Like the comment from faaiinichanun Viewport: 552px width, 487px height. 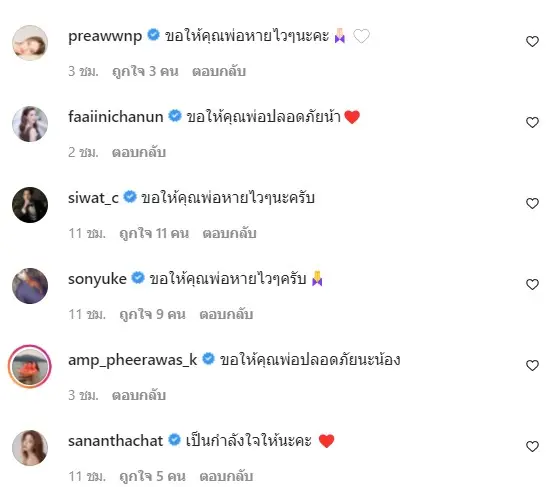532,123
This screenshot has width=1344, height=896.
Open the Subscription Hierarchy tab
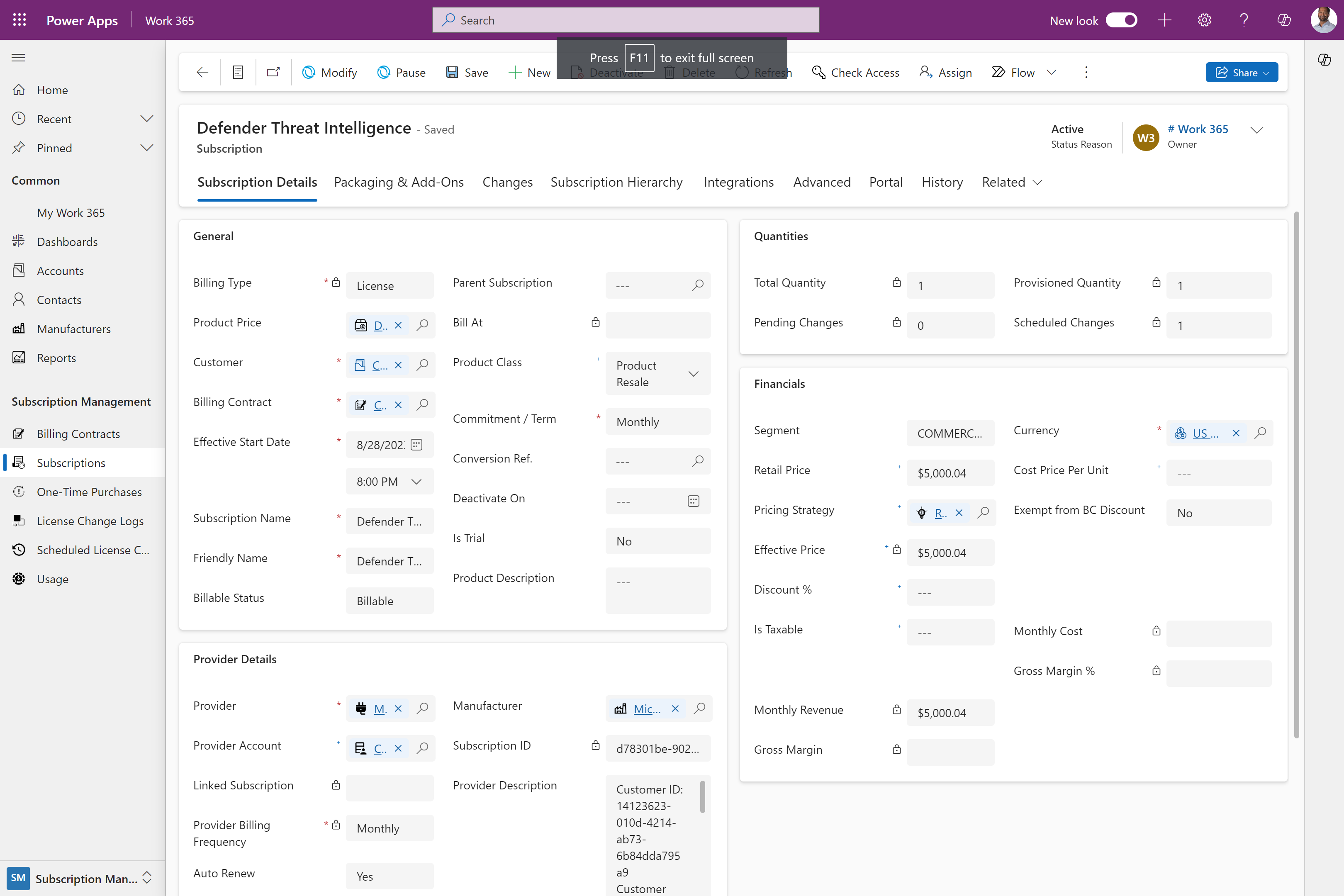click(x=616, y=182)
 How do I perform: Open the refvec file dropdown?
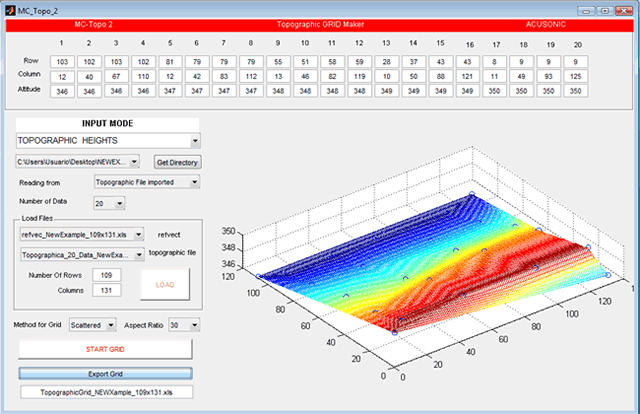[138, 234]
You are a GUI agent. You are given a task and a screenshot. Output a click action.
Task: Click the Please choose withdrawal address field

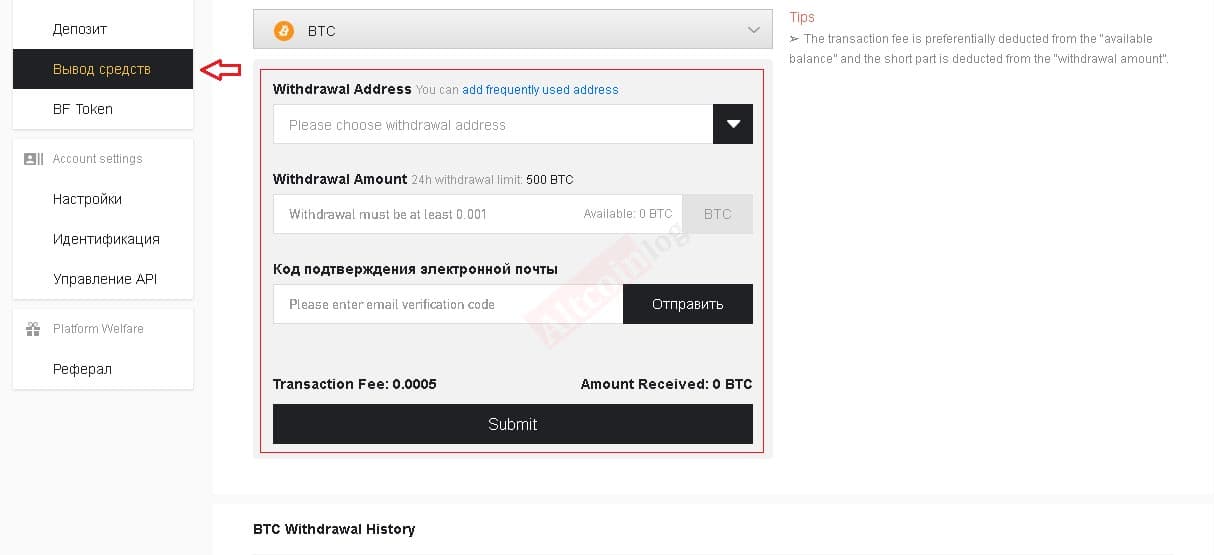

------------

■ **Instruction**: Print the part of the listing that opens with the line containing "You are a GUI" and runs through the end of the listing, both ends included, leaving out the pictures.

■ **Exercise response**:
You are a GUI agent. You are given a task and a screenshot. Output a click action.
Task: Click the Please choose withdrawal address field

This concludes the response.